The CPA’s Construction Trade Survey found that large firms, especially those working in the infrastructure sector, reported improving conditions, but the bulk of the industry still faced a very difficult year ahead especially those further down the supply chain, who are experiencing a contraction in workload exacerbated by difficulties in late payment.
The survey comes after the latest Office for National Statistics growth figures, released on Friday, showed construction output in the final quarter of 2012 grew by 0.9% compared with the previous quarter, but overall output was down 9.3% year-on-year.
Meanwhile, the Civil Engineering Contractors Association (CECA) issued a warning over its members’ reports of declining orders.
CECA’s latest workload trends report showed a “welcome rise” in its members’ output in the fourth quarter of 2012 to a balance of zero, ending two quarters of declining workloads.
However, CECA said it is “very concerned” that the survey also revealed that members’ order books had a negative balance for the second consecutive quarter, with 5% more firms reporting declining orders than increasing orders.
Key findings of the CPA survey included:
- Private industrial and non-housing R&M were the worst hit sectors for building contractors, with 34% and 30% respectively, reporting falls in output
- 23% of building contractors reported that, on balance, output fell in the private commercial sector, whilst in private new housing output flatlined
- 13% of heavy side product manufacturers reported that, on balance, sales fell in Q4, while 46% of light side manufacturers stated that sales increased
- 62% of contractors reported that, on balance, orders fell in the fourth quarter
- Civil engineering workloads were flat during Q4, an improvement from a negative balance of -17% in Q3
- 43% of large and medium sized building contractors, on balance, suggested that tender prices reduced in 2012 Q4
- 30% of building contractors, on balance, reported rises in costs, marginally lower than the 32% in Q3
- 46% of contractors, on balance, reported falls in profit margins, down from 49% in Q3
Noble Francis, economics director at the CPA said: “It was good to see a rise in construction output for Q4 compared with Q3, when activity was adversely affected due to the Olympics and Paralympics.
“However, output remains 9.3% lower than a year ago and this is reflected in the Construction Trade Survey. A minority of firms working on energy and rail projects continue to thrive as do construction product manufacturers who are able to export outside the EU.
“Yet, overall, the industry continues to suffer falls in work across both public and private sectors.

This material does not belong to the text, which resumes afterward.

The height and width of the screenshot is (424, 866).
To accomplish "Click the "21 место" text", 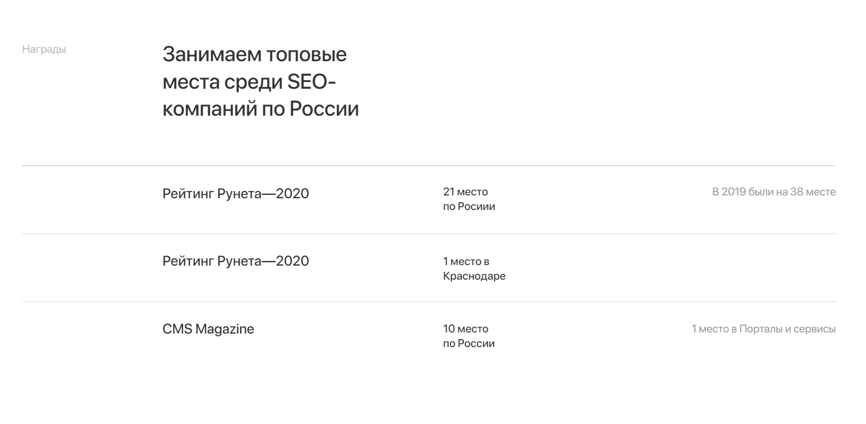I will pos(465,192).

Furthermore, outside of infrastructure, the industry is expecting that 2013 will be even more difficult, with declining orders and enquiries across the industry.

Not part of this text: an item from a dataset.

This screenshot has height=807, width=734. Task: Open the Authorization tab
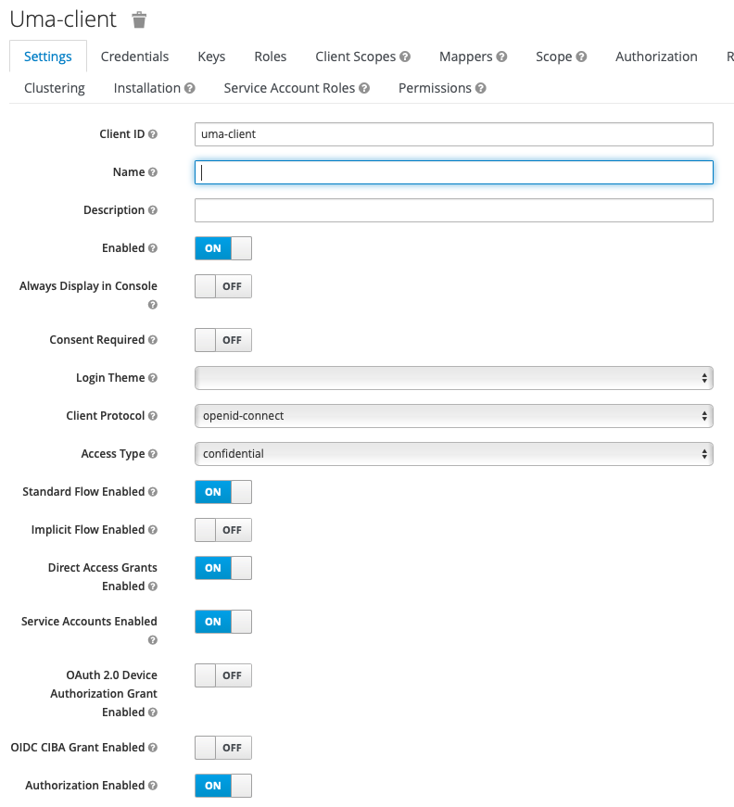point(656,57)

CECA director of external affairs Alasdair Reisner said: “The [CECA] survey shows a welcome improvement in output, and despite tough trading conditions, a record response rate from CECA members.
“Positive signs in members’ workloads show the industry is moving in the right direction. These figures must continue to increase if contractors are to deliver growth in the economy through the multiplying effects of infrastructure provision. For this reason, we are very concerned that the rise in output is not matched by positive figures for future orders.
“CECA members are facing challenging trading conditions. The squeeze on contractors’ margins continues, as costs continue to increase while tender prices fall.
“It is thus vital that the government acts to release work in both the public and private sector, if the infrastructure sector is to act as an engine for growth in the economy.”